People should be celebrated for individuality, nor for race or ethnicity


Call me old-fashioned, but I think pride and honor should be reserved for things that require you actually having done something, some conscious action.

Not things that you just had handed to you in the crapshoot of the genetic lottery.

Having pride in something you couldn’t have played a role in deciding isn’t just intellectually dishonest, it’s also a destructive idea since it encourages people to tie up their personal identity with what essentially amounts to trivial cosmetic particularities.

We need to replace diversity with a more constructive and positive notion.

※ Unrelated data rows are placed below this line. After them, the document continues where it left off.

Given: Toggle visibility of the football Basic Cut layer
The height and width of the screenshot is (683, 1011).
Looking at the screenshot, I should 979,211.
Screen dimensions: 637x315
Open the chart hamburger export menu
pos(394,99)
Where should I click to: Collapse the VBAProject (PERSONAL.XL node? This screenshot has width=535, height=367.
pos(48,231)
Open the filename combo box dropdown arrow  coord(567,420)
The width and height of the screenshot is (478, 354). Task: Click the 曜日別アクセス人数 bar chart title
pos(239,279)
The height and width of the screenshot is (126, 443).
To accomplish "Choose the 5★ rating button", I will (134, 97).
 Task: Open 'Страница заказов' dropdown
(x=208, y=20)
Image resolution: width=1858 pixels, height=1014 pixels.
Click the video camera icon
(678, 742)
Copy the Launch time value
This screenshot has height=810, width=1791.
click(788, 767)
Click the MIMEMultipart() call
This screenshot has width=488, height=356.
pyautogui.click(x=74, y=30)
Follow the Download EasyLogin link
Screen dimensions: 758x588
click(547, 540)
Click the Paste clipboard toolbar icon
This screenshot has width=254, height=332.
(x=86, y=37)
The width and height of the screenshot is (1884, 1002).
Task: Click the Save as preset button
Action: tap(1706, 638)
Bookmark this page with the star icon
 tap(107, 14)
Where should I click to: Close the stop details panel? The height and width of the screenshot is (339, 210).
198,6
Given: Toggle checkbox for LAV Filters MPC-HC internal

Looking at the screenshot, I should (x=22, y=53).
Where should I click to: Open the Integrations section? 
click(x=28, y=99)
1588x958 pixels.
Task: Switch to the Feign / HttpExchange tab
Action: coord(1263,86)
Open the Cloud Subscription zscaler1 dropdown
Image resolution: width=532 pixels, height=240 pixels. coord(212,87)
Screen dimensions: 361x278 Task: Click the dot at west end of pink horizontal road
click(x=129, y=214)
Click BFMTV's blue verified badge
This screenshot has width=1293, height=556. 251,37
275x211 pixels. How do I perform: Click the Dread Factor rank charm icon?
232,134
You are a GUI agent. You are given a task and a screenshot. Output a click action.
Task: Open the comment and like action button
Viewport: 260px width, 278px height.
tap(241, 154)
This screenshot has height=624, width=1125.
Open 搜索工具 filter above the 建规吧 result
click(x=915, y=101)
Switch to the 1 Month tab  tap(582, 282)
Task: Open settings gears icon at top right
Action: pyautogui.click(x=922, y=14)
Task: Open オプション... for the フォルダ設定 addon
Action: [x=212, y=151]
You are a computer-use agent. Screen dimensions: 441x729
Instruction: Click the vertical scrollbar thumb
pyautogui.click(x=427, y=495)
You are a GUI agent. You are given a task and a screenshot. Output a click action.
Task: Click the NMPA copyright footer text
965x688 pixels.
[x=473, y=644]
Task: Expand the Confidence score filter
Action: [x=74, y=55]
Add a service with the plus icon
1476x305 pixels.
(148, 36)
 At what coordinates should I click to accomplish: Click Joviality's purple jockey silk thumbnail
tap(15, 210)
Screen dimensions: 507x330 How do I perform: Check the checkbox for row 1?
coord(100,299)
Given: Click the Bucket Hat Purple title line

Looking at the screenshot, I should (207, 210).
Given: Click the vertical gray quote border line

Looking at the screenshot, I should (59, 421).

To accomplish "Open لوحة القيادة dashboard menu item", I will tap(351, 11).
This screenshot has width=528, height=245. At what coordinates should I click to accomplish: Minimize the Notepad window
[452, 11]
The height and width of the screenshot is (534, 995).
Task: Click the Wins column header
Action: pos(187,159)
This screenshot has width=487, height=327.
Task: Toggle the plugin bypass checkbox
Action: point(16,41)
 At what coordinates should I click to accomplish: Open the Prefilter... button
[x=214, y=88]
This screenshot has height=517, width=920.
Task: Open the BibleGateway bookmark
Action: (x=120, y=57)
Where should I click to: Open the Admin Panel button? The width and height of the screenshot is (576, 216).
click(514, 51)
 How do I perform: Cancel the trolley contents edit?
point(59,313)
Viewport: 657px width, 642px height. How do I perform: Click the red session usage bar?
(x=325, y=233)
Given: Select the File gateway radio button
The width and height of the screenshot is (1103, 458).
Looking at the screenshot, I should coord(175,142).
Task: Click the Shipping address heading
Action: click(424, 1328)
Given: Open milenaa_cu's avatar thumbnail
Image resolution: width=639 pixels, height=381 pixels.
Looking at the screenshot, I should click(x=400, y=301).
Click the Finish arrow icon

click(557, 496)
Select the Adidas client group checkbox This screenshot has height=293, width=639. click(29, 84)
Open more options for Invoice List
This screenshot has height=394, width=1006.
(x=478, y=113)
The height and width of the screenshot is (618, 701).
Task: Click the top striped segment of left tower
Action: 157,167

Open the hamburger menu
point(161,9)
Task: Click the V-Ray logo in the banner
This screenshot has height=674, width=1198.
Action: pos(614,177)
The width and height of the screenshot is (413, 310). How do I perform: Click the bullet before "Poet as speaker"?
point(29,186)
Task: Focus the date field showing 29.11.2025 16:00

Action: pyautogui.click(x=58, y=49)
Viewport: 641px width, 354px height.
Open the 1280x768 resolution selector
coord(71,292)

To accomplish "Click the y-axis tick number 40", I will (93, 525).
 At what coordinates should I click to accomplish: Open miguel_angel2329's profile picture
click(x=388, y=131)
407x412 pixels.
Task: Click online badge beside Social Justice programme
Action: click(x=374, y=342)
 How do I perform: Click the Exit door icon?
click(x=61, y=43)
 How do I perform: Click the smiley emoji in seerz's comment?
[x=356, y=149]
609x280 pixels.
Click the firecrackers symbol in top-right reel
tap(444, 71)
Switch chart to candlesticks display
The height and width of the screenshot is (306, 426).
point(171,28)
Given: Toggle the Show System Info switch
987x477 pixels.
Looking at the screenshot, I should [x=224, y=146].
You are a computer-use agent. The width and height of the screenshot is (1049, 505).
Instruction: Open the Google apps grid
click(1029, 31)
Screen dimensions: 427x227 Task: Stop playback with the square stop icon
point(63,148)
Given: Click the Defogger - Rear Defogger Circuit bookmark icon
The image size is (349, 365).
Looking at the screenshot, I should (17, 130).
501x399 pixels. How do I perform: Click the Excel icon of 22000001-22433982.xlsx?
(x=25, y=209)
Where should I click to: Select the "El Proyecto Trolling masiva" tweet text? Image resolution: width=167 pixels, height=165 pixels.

We need notions that recognizes variation in human culture but at the same time does not divide people into groups according to ethnicity and then tell them to be proud of the outcome of what is, in essence, a genetic accident.

Not a colorless world, just one in which color is no longer important.

If we are ever to get down to solving the really difficult questions of our world, we must first recognize and celebrate what brings us all together.

The heroes of humanity may have had different journeys but, at the end of the day, they were first and foremost part of the human family.

The sooner we recognize this, the sooner we can create an environment in which pride and honor results from real work and achievement.

It should not come from a random spin of the genetic wheel of fortune.

This is the promise of humanism and it is exactly what this university needs.

Though I am certainly willing to admit that I could be wrong and am open to suggestions.